Karpathy said something we all read without really understanding it.
Elon Musk doesn't run the biggest companies in the world. He runs the biggest startups in the world. And he's the only person on Earth who knows how to do that at this scale.
That nuance isn't a detail. It's becoming the standard, and I think in ten years it will be the only acceptable way to run a company.
What Karpathy describes is a man who refuses growth by default. Small teams, deeply technical. No middle management to filter the information. Engineers and code as the only source of truth, never a VP's slide deck. A CEO who spends half his time talking directly to the people who build, not five layers up in an ivory tower. And a personal obsession with removing bottlenecks one by one, by hand.
Most people read this as the eccentricity of a genius. I read it as a job description.
Because this model implies a few non negotiables.
Being a polymath. You cannot understand the real state of your company if you only speak one language. You need to drop into the code, climb back up into go to market, open the cap table, read a contract, challenge an architecture. Every layer, every node.
Being curious about everything, not as a hobby, as a necessity. Curiosity is the tool that gives you a complete map of your organization. Without that map, you fly blind and you outsource your judgment to people who have every incentive to hide the truth from you.
Not wanting to be liked. This is the part nobody owns. You cannot make the right calls and give real feedback if your deep need is to be appreciated. The need to please is the number one enemy of quality. It turns every decision into a social negotiation and every piece of feedback into a lukewarm compliment.
And the last point, the most important one. Building for humanity, not for profit itself. When abundance arrives, profit for the sake of profit loses all meaning. The only thing left is whether what you build actually moves people forward. That's what justifies the intensity.
It took me years to understand this.
In every company I worked at, I couldn't understand why the CEOs, and even the CTOs, lived in their ivory tower. Disconnected from the product, disconnected from the ground, managing slides instead of managing reality. It felt absurd to me. Almost professional malpractice.

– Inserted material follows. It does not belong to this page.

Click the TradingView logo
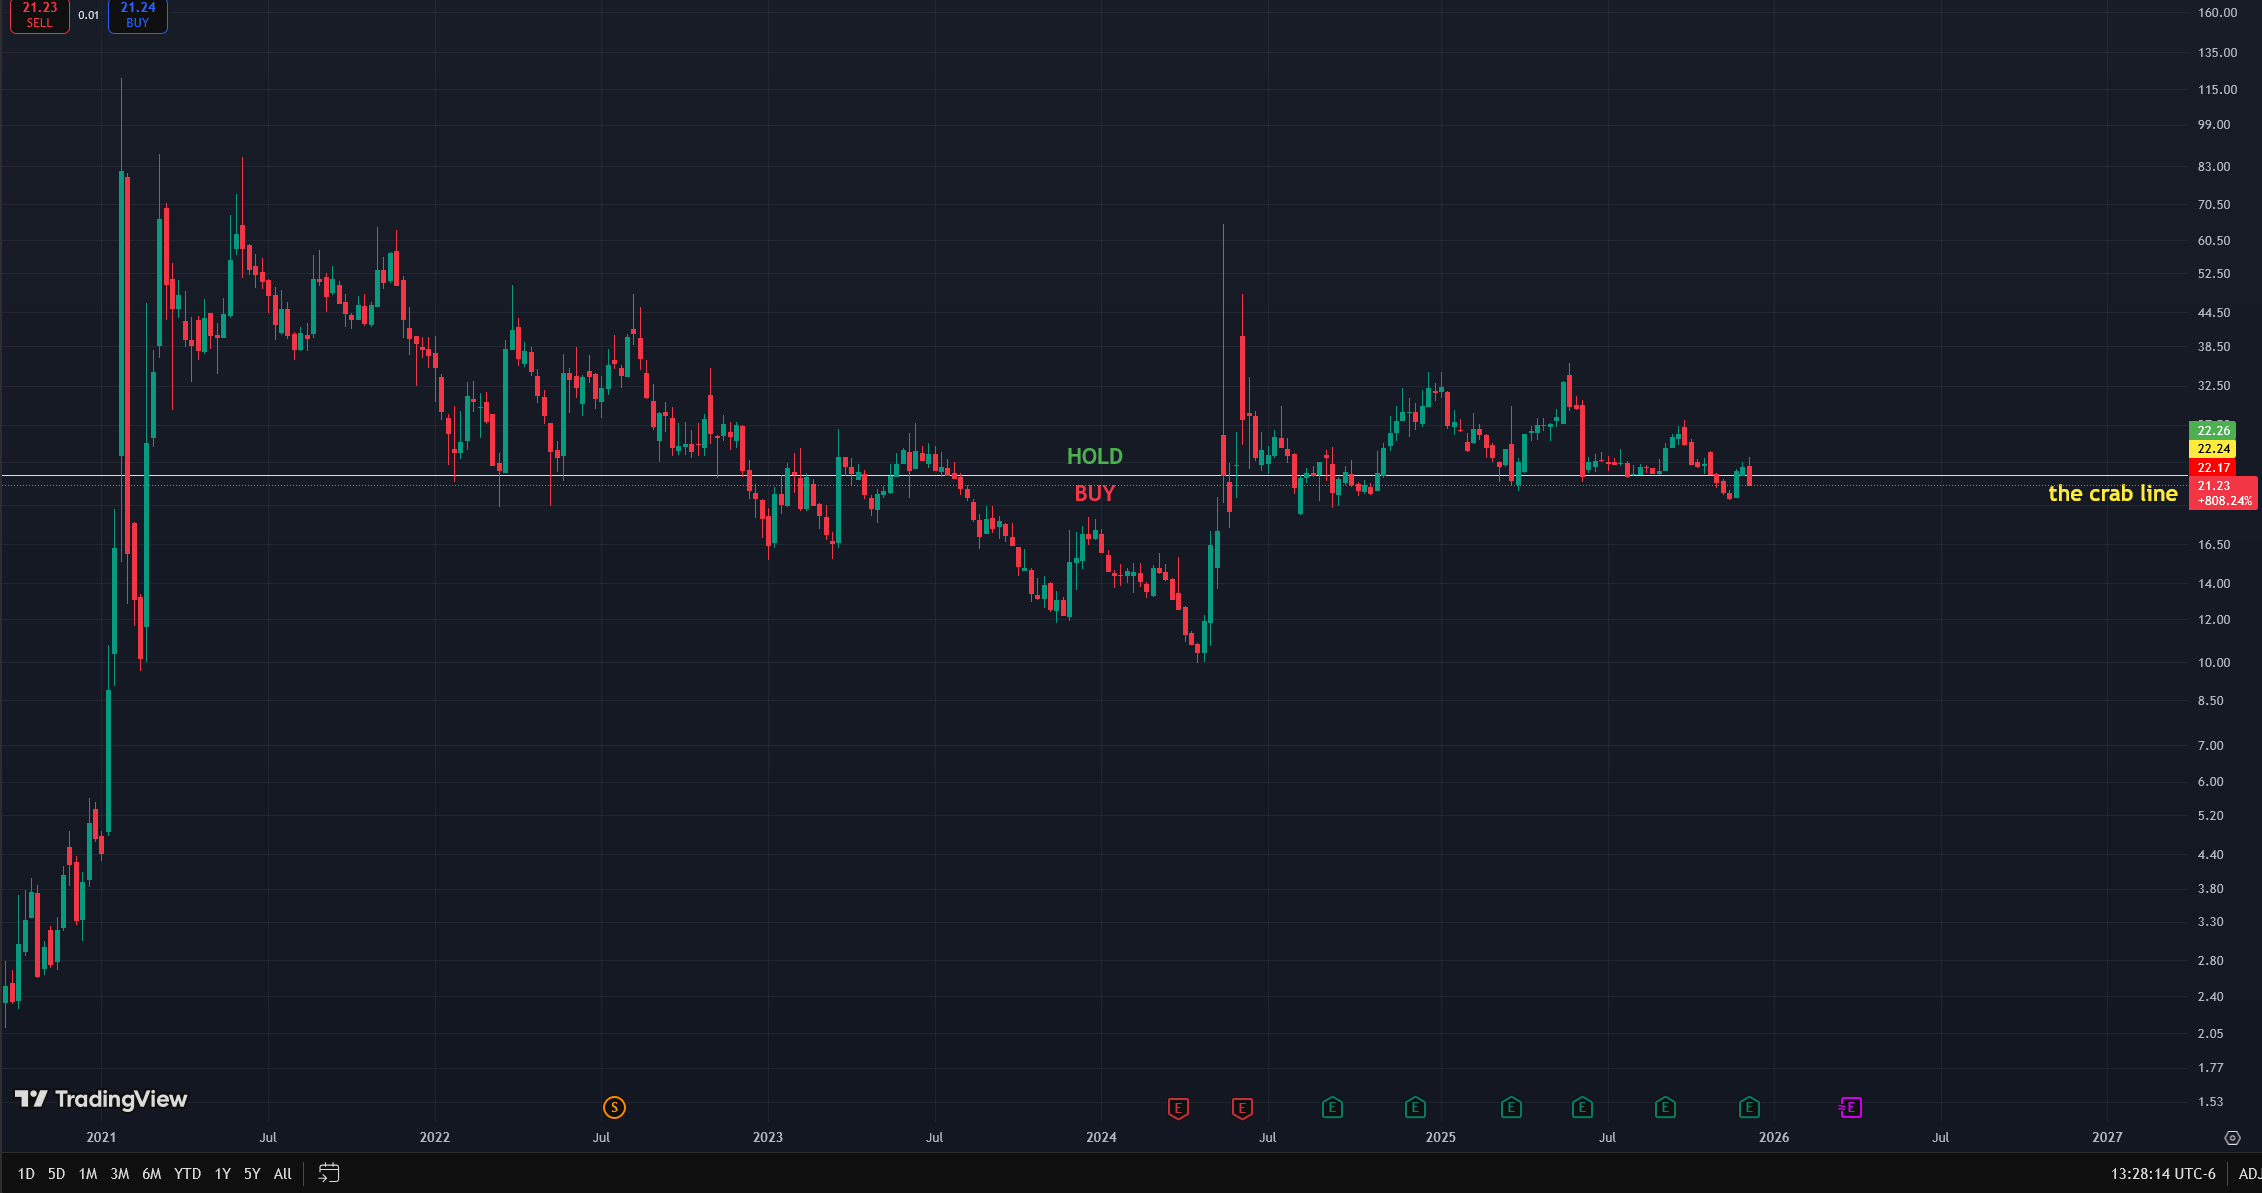This screenshot has height=1193, width=2262. (x=101, y=1099)
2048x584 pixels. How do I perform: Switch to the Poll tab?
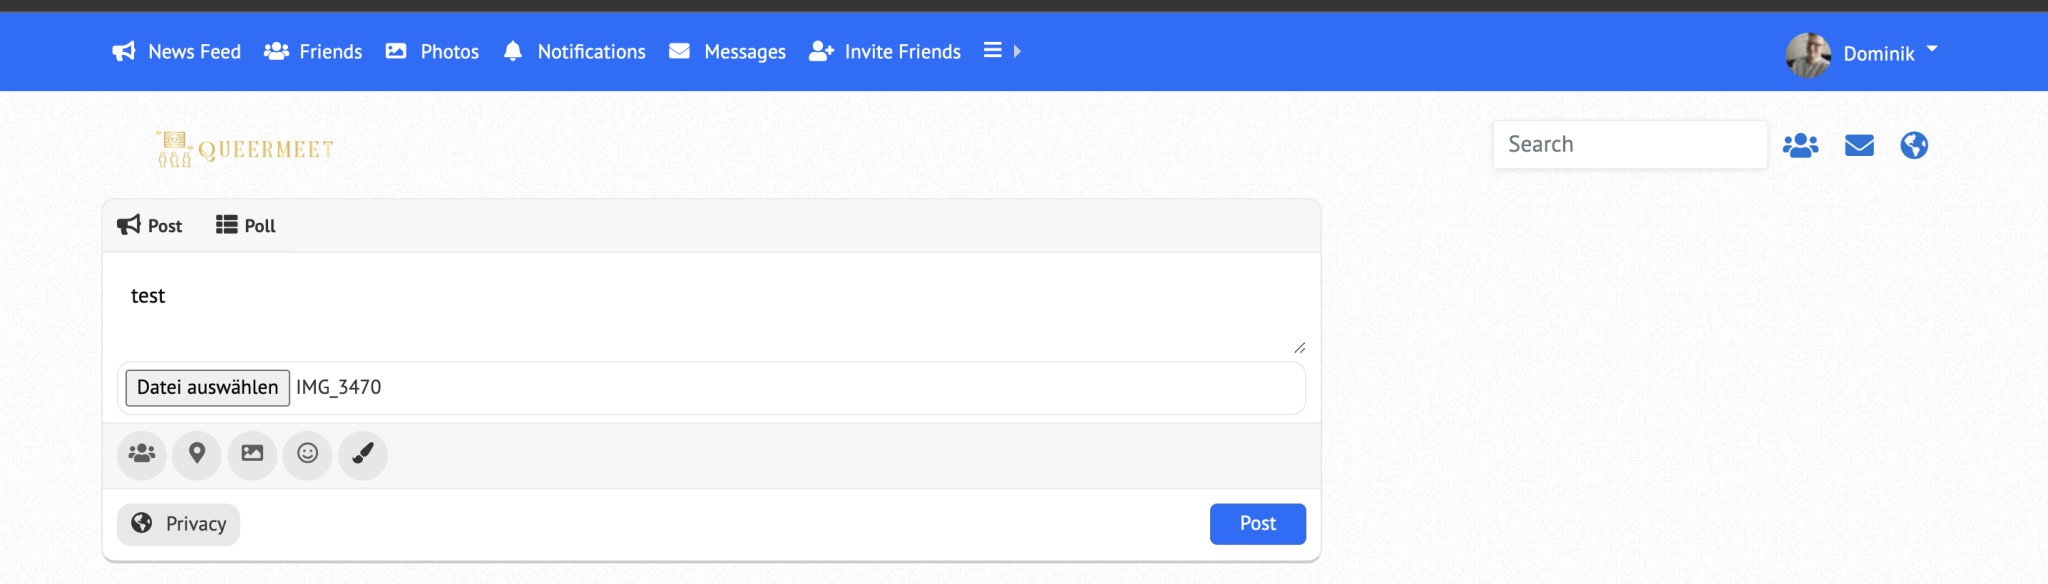[x=246, y=226]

And then I understood the real reason.
People, and organizations, on average never question the status quo. They endure it. The ivory tower isn't a strategic choice, it's the default state of any structure you let grow without friction. Nobody decides to become disconnected. You become it because it's the path of least resistance.
Musk didn't invent a magic method. He just refused the default. His entire singularity fits in one sentence: being a permanent force against the entropy of his own company.
That's the real standard coming. Not the size of the teams. The refusal of the status quo as a daily discipline.
And most companies will die not because they were wrong, but because they never thought to ask themselves why they did things the way they did.